Task goal: In the comet article, swap "suicidal trip" for "fatal trip" and write out the passage that begins at the words "Comet Lovejoy, which" and stops after "side. Lovejoy lived.".

Text excerpt:
=====
Anyone look up at the left side of the sun?
http://spaceweather.com/images2011/15dec11/lovejoy_anim.gif?PHPSESSID=n4jr5370152tedq6euhjidu

keehah
17th December 2011, 08:39 AM
'Phew!'? Much different MSM tone than with comets 'grazing' earth at over 100,000km last month. Seems AP is more concerned about comets hitting the sun than the earth. ;D

Phew! Comet has a brush with fiery death (http://www.thestar.com/news/world/article/1103496--phew-comet-has-a-brush-with-fiery-death?bn=1)

Dec 16 2011 The Associated Press

WASHINGTON—A small comet survived what astronomers figured would be a sure death when it danced uncomfortably close to the ['sun's corona].

Comet Lovejoy, which was only discovered a couple of weeks ago, was supposed to melt Thursday night when it came close to where temperatures hit several million degrees. Astronomers had tracked 2,000 other sun-grazing comets make the same suicidal trip. None had ever survived.

But astronomers watching live with NASA telescopes first saw the sun's corona wiggle as Lovejoy went close to the sun. They were then shocked when a bright spot emerged on the sun's other side. Lovejoy lived.
=====
Data excerpt:
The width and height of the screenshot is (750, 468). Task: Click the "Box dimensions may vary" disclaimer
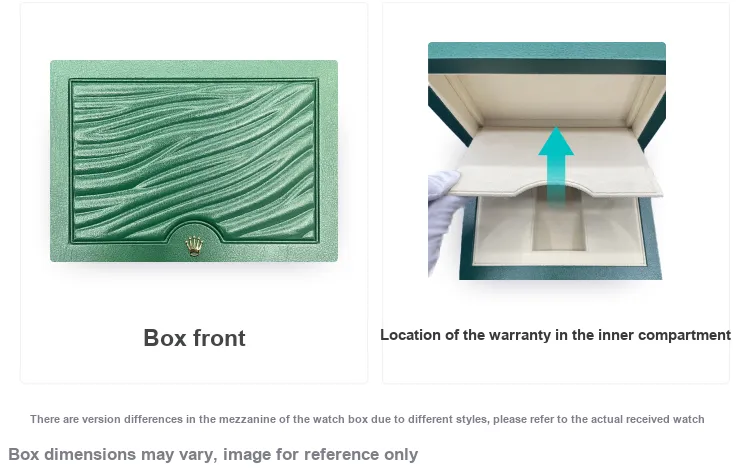click(x=213, y=454)
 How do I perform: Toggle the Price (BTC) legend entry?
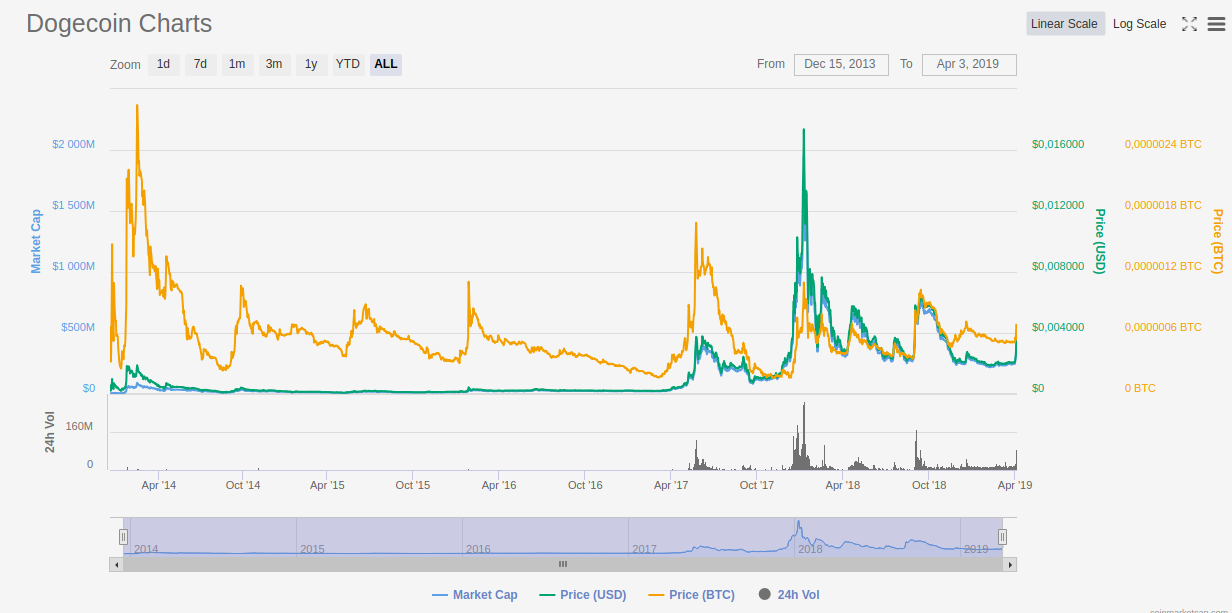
=====
Result:
Comet Lovejoy, which was only discovered a couple of weeks ago, was supposed to melt Thursday night when it came close to where temperatures hit several million degrees. Astronomers had tracked 2,000 other sun-grazing comets make the same fatal trip. None had ever survived.

But astronomers watching live with NASA telescopes first saw the sun's corona wiggle as Lovejoy went close to the sun. They were then shocked when a bright spot emerged on the sun's other side. Lovejoy lived.